◆ **BRIEF**
Reproduce word for word the passage of the Australian mammals text starting with "Northern Brown Bandicoot, Isoodon" and going on through "near Mount Hypipamee.".
*** SUPPLIED TEXT
Sunday, 23 April 2017

Down Under Part One: Monotremendous!

The mammals of Australia are remarkable, in many cases unique, charismatic and often incredibly rare, with tiny world ranges. We found about 20 species, some by the wayside, but others through purposeful searches, or site visits. We are indebted to Alan Gillanders who took us out at night to Mount Hypipamee, to search for some rare gliders and possums. Alan also gave us some site info for other mammals, which was really helpful. Do check him out if on the Tablelands. Our main misses were Lumholtz's Tree Kangaroos which should have been around the Curtain Fig area, but we just couldn't get lucky. We also failed to bump into any Echidnas and never made it south to Kangaroo Valley to see Wombats. Otherwise, it was ace - see below!

Platypus, Ornithorthynchus anatinus
Definitely one of the best mammals I have ever seen, and a clear highlight of the trip. One of these unique monotremes seen actively feeding in Peterson's Creek, upstream of the roadbridge on the southwest side of Yungaburra, on the Atherton Tablelands. There is a Platypus viewpoint and car park next to the road on the village side of the bridge but we didn't see one from there. We saw the dude mid-afternoon, by crossing over the bridge dropping down a track and then following it downstream along the bank.


Northern Brown Bandicoot, Isoodon macrourus
A few seen on the roadsides, track edges in the Crater Lakes NP, Queensland.

Koala, Phascolarctos cinereus
Two gorgeously cute Koalas found in trackside trees on the Forts Walk, Magnetic Island. A definite favourite with the kids.


Coppery Brushtail Possum, Trichosurus johnstonii
One seen well at Longlands Gap, near Mount Hypipamee.
******
*** RECORD SET
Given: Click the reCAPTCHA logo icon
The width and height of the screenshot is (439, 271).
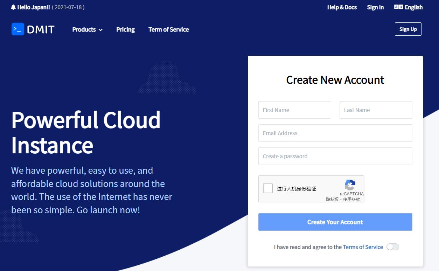Looking at the screenshot, I should point(350,185).
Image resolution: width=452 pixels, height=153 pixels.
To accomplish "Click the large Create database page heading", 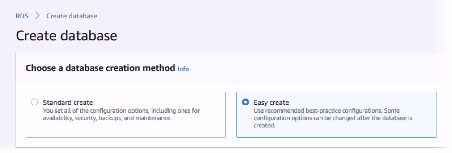I will point(66,36).
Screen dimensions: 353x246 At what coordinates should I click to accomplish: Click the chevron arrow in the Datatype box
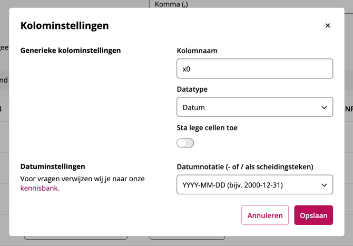(x=323, y=107)
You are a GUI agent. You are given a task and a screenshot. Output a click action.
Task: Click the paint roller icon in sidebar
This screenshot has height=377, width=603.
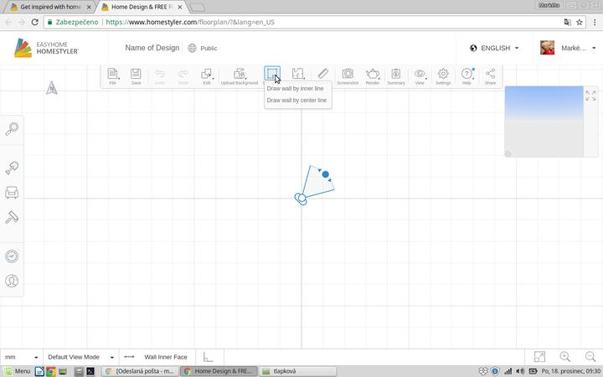click(x=12, y=218)
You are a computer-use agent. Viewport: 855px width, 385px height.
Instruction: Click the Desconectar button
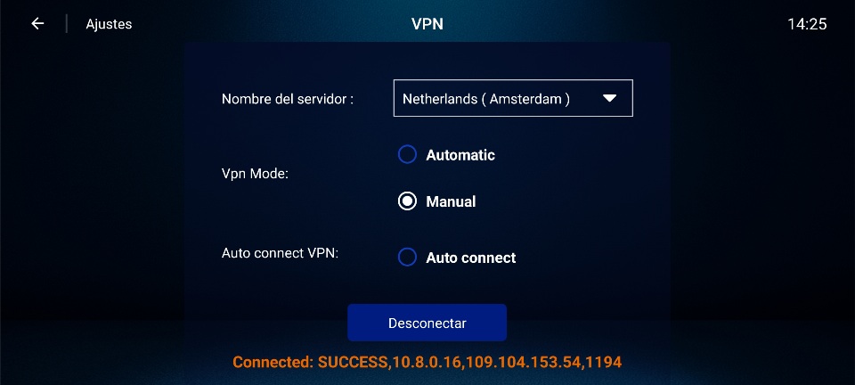pyautogui.click(x=427, y=323)
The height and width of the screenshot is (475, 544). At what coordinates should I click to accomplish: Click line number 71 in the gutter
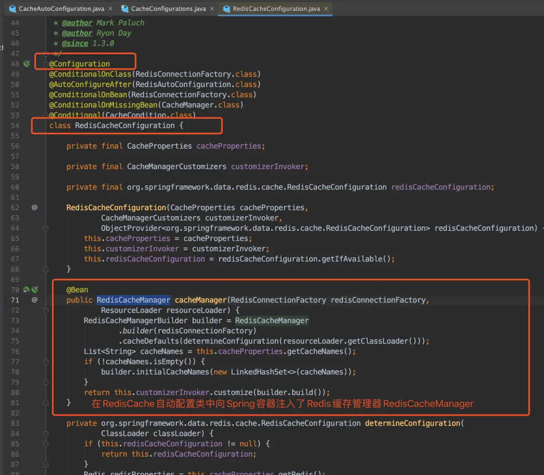15,300
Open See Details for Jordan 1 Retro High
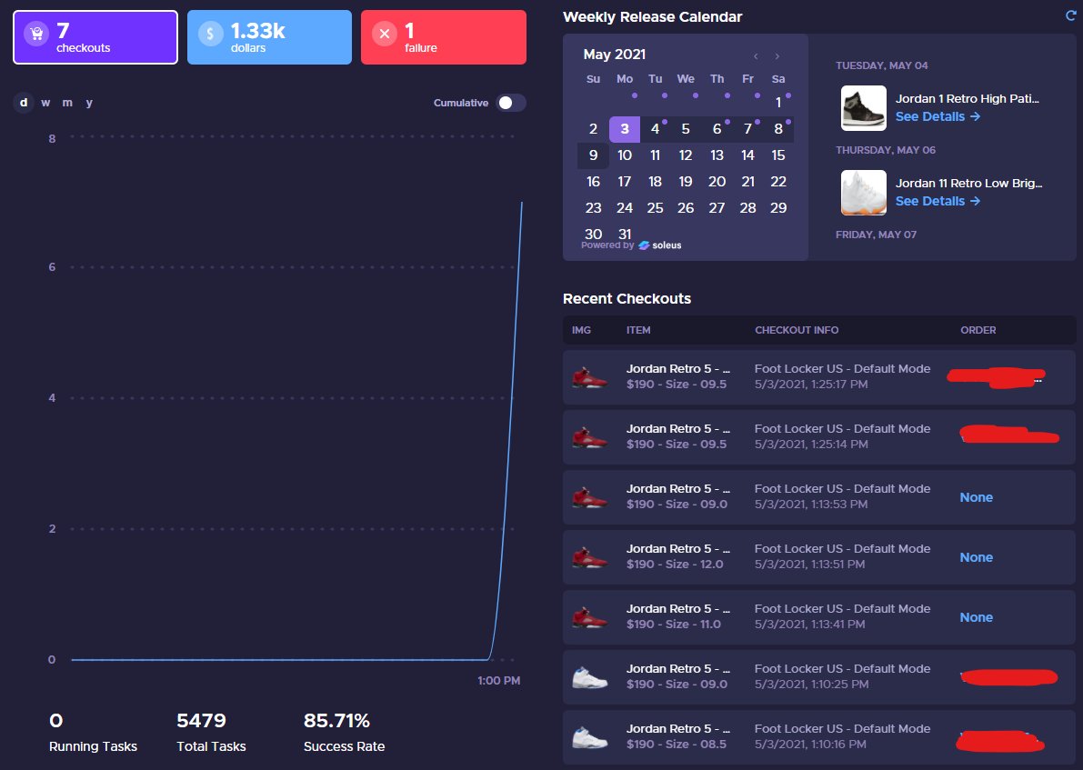1083x770 pixels. point(932,116)
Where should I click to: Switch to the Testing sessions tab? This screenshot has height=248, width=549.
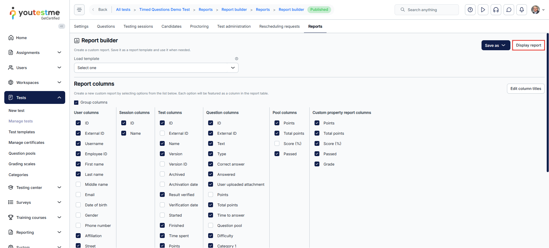pyautogui.click(x=138, y=27)

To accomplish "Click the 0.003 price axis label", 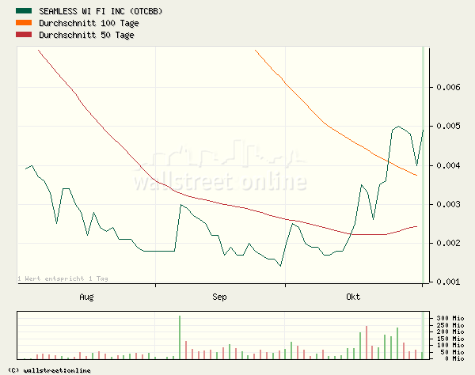I will pos(449,204).
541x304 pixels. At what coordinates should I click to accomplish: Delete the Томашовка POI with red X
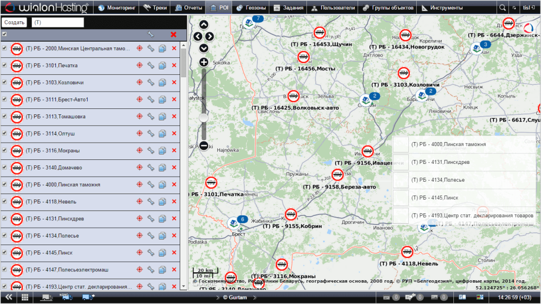[174, 116]
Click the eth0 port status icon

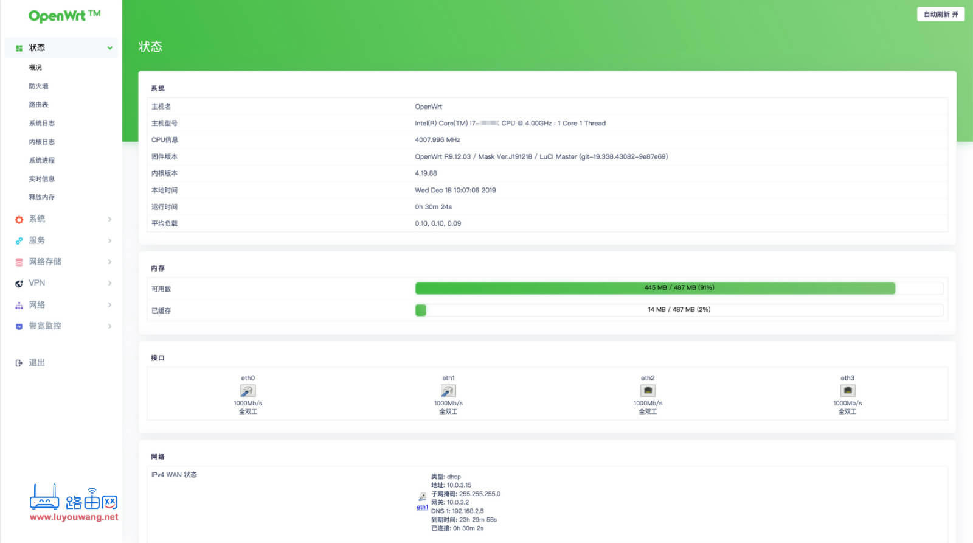pyautogui.click(x=248, y=391)
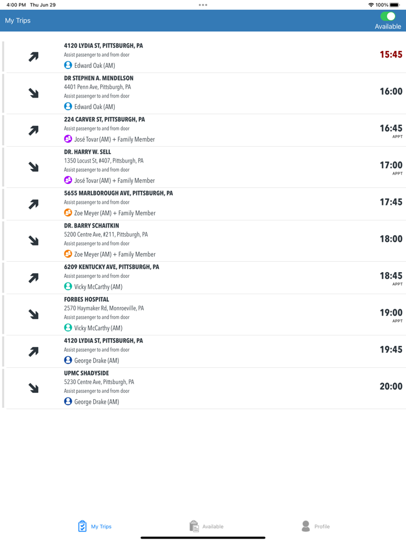The image size is (406, 542).
Task: Tap the APPT label on the 16:45 trip
Action: pyautogui.click(x=397, y=138)
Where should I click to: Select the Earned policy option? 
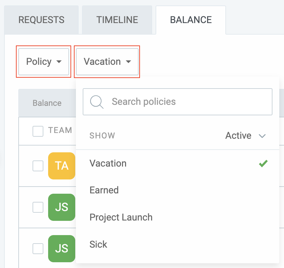click(x=178, y=190)
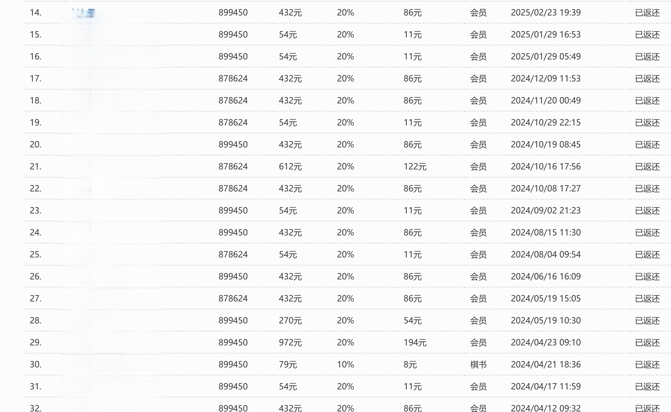The width and height of the screenshot is (671, 412).
Task: Click 已返还 status in row 31
Action: coord(647,386)

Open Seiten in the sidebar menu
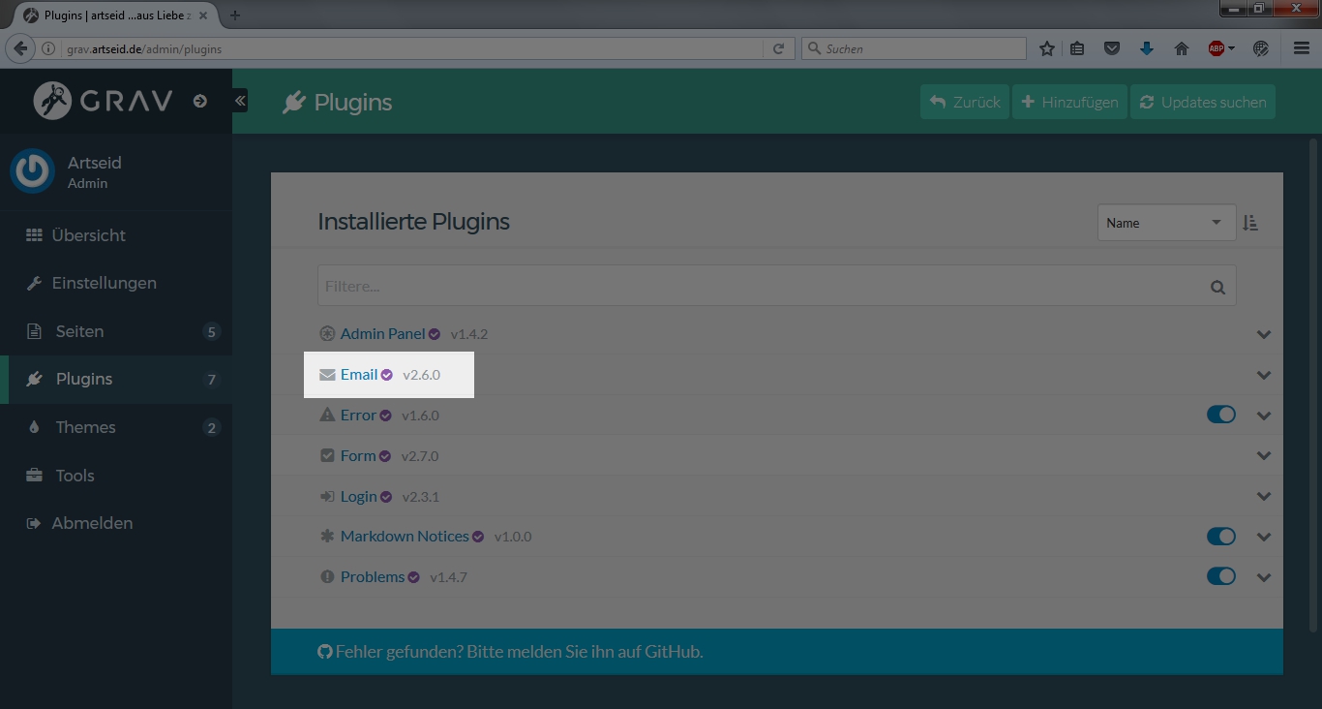tap(79, 331)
******
◆ **EXERCISE OUTPUT**
Northern Brown Bandicoot, Isoodon macrourus
A few seen on the roadsides, track edges in the Crater Lakes NP, Queensland.

Koala, Phascolarctos cinereus
Two gorgeously cute Koalas found in trackside trees on the Forts Walk, Magnetic Island. A definite favourite with the kids.


Coppery Brushtail Possum, Trichosurus johnstonii
One seen well at Longlands Gap, near Mount Hypipamee.